A typical breakdown would be:

\- %30 about coaching your team members, hiring, 1-1, career path

\- %50 status update to upper management, talking about issues and stressful
stuff

\- %20 hands-on

Being an Individual Contributor is actually more enjoyable in a long run when
you look at the salary gap... not worth it.

Last but not least, interviewing for a manager position is really painful when
you're coming from the outside. People often have a lot of frustration due to
their previous managers who screwed things up. But they had to stay quite for
a while. So when it comes to judging their future direct report, there's no
filter. It won't cost me my job if I tell people you're not the right
candidate/manager for our team during an interview briefing. So finding a
manager job is super tough. You'll have to stick with the same employer for a
while or you'll have to go back down as an IC, land a job, then work your way
back up to a manager role. How painful is that?

------
csixty4
I love management, and I've been approaching it like I've approached
programming for a decade and a half. I mostly read business books these days,
subscribe to business/leadership podcasts & newsletters, and so on. I even
used my training budget to take a one-day leadership course at the Disney
Institute, which was really helpful because they were honest about the
challenges running such a big organization, working with thousands of
employees and a bunch of unions.

I feel like I'm facing a new set of challenges, very different ones than I did
as a programmer. I'm dealing more with keeping clients happy, and I'm great at
keeping honest communication going between programmers and non-technical
stakeholders because I'm used to living in both worlds. And since I spent so
long as a programmer, I love he opportunities I get to challenge my team and
help them grow their careers - opportunities I often didn't get when my career
was starting out.

Not writing code all day at work has made programming fun for me again, too. I
used to dread writing code in the morning and I was seriously considering
changing careers. Now, I open up VS Code after my kid goes to bed and I
actually enjoy it, even if what I'm working on never gets seen by anybody but
me.

------
venkasub
I have moved from being a Principal Engineer, to Product Management and now am
leading Engineering. Must say that I have enjoyed the journey so far, and the
learning has been exponential. I was hands-on when I was a PM, and am still.
As a PM, quick PoCs helped me get across my idea quicker and when you lead
Engineering, complete understanding of the details is the most important so
that course corrections and strategy can be defined well.

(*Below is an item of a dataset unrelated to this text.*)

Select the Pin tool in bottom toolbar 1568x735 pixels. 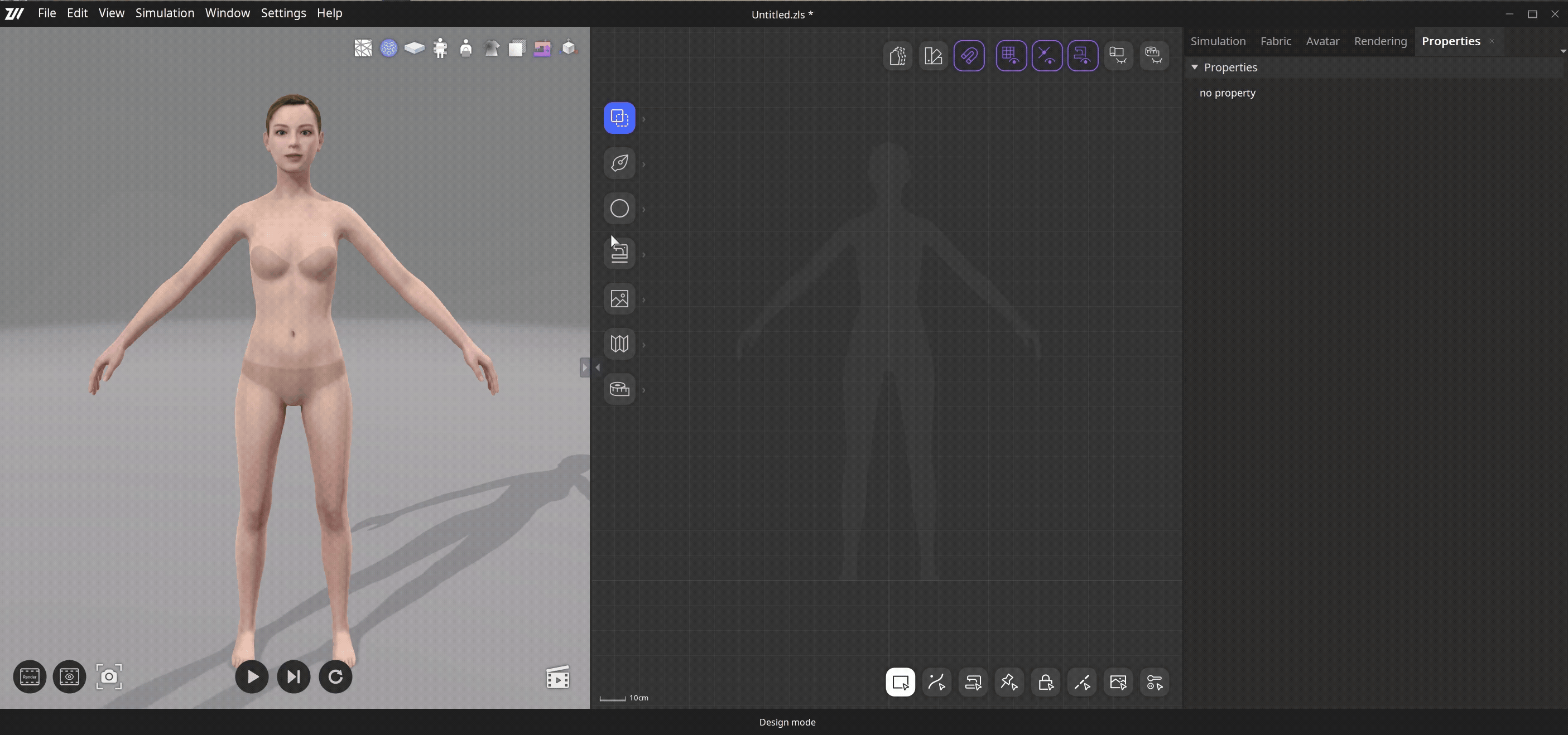click(x=1009, y=682)
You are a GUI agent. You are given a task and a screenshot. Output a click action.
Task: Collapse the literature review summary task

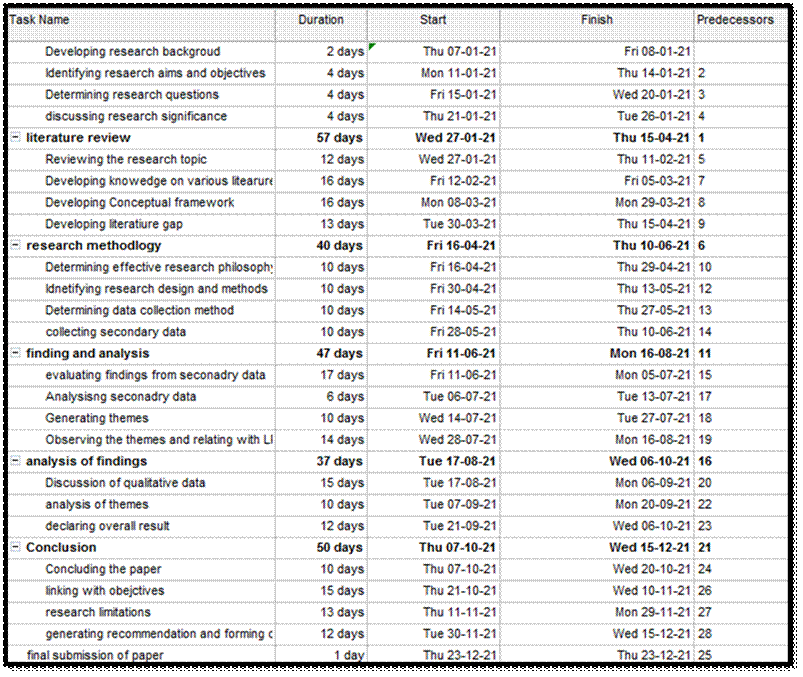coord(15,138)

Being hands-on keeps me sane.

Did a 1-year part-time Management course in one of the top BSchools, at the
end of my tenure as a PM - wasn't of great benefit, as I think that the idea
of a MBA is becoming largely irrelevant. I think a good selection of courses
in MooC helps; in fact, for me, I was so much fascinated by courses in
Coursera that led me to do the part-time Exec Mgmt course. But I must say that
the experience of the Professors and getting back to school after almost a
decade was enjoyable. Just listening to the lectures of the Profs was much
needed.

During the whole journey, I cultivated the habit of reading and writing(a
lot!) and I can personally see my thought process mature. But I know it's just
tip of the iceberg.

I think the most important trait is not to stop learning whatever you do. I
know it sounds cliched, but it is what it is.

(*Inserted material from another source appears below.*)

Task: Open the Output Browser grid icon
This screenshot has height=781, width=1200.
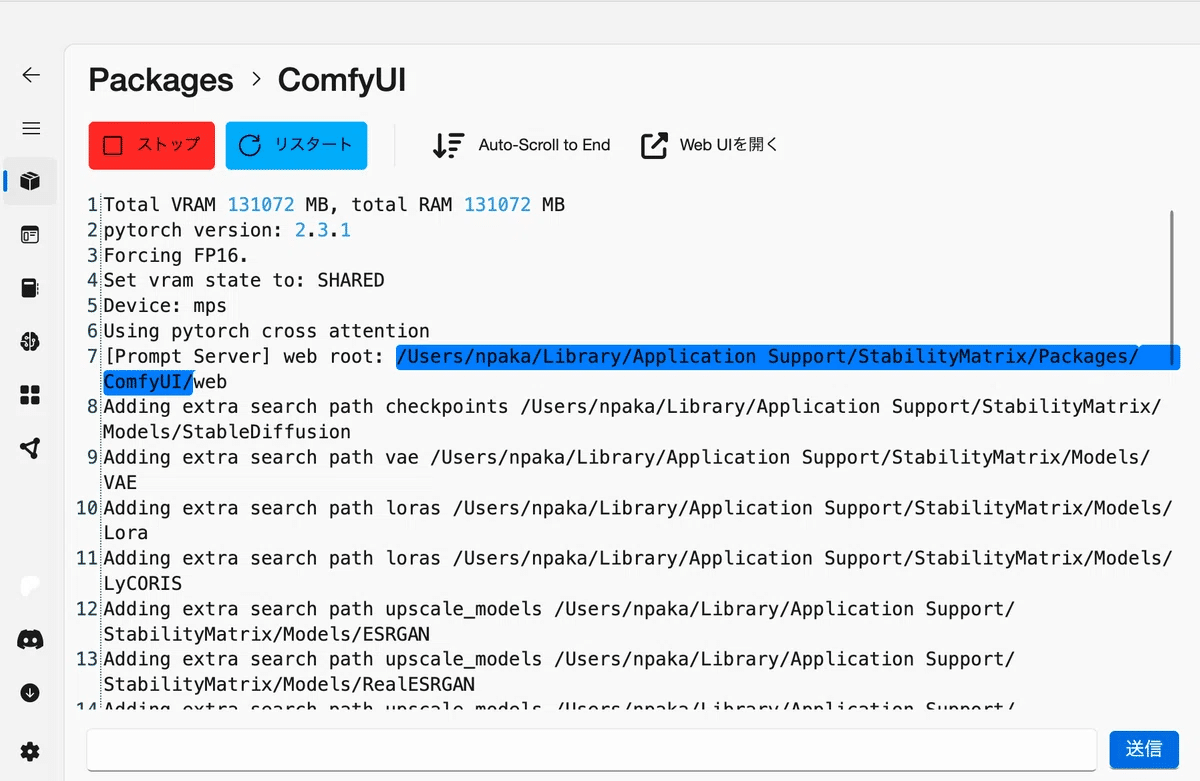Action: [30, 394]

Am always on the lookout for smart people with whom I can work with and learn.

------
globalgoat
I moved after I left Microsoft, and I never looked back. The key for me was
doing it at the right time for me, but also within the right place. I would
never have taken a management position at Microsoft! When I started I was in
my late 30's, had recently had children and was just a different person to
that which I'd been as an engineer. It was a natural progression. Many
companies had offered me management positions previously, but I'd always
turned them down as wrong place or wrong time. When I finally did move it was
into a smallish Nordic company (about 150 staff), where I still had a good
hands on potential. Then over the next 5 -6 years I slowly took increasingly
senior roles and decreased the amount of technical work. In my current role
I've not done a single technical thing and I'm extremely happy. I absolutely
love managing technical staff and engineers, and they tell me I'm quite good
at it. I put this down to many years of seeing how it shouldn't be done
(particularly at Microsoft!) and my simple principle tends to be "done act
like a dick". This along with positive reinforcement and a strengths based
approach to my teams takes me a long way.

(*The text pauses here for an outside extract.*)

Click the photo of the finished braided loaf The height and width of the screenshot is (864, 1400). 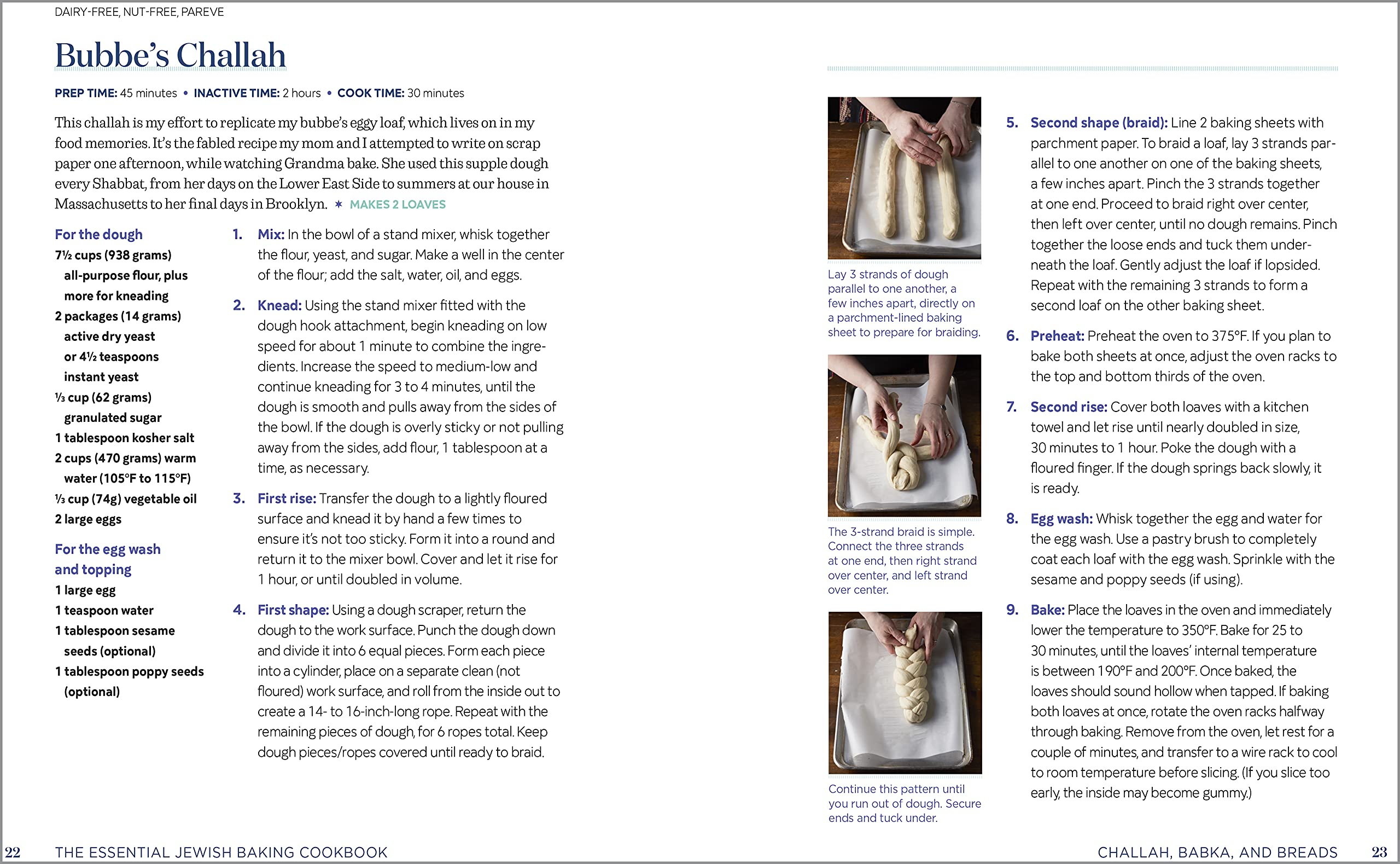click(905, 693)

I still tinker at home but now my main outlet technically is teaching children
to program through @codeclub.

If I was to say one thing, it's to chose the organisation you do such a move
with very carefully. Just because a company is a great employer in one role
does not make it a good one in another.

------
tluyben2
I did do that years ago and enjoyed it. But I missed programming so went back
to that. Now I am moving slowly back to management again with lessons learned.
That said, I have always had a management title and as I do not believe in
daily standups, open plan offices or stack ranking, so I never had those
experiences as a programmer. Nor did the people we employed.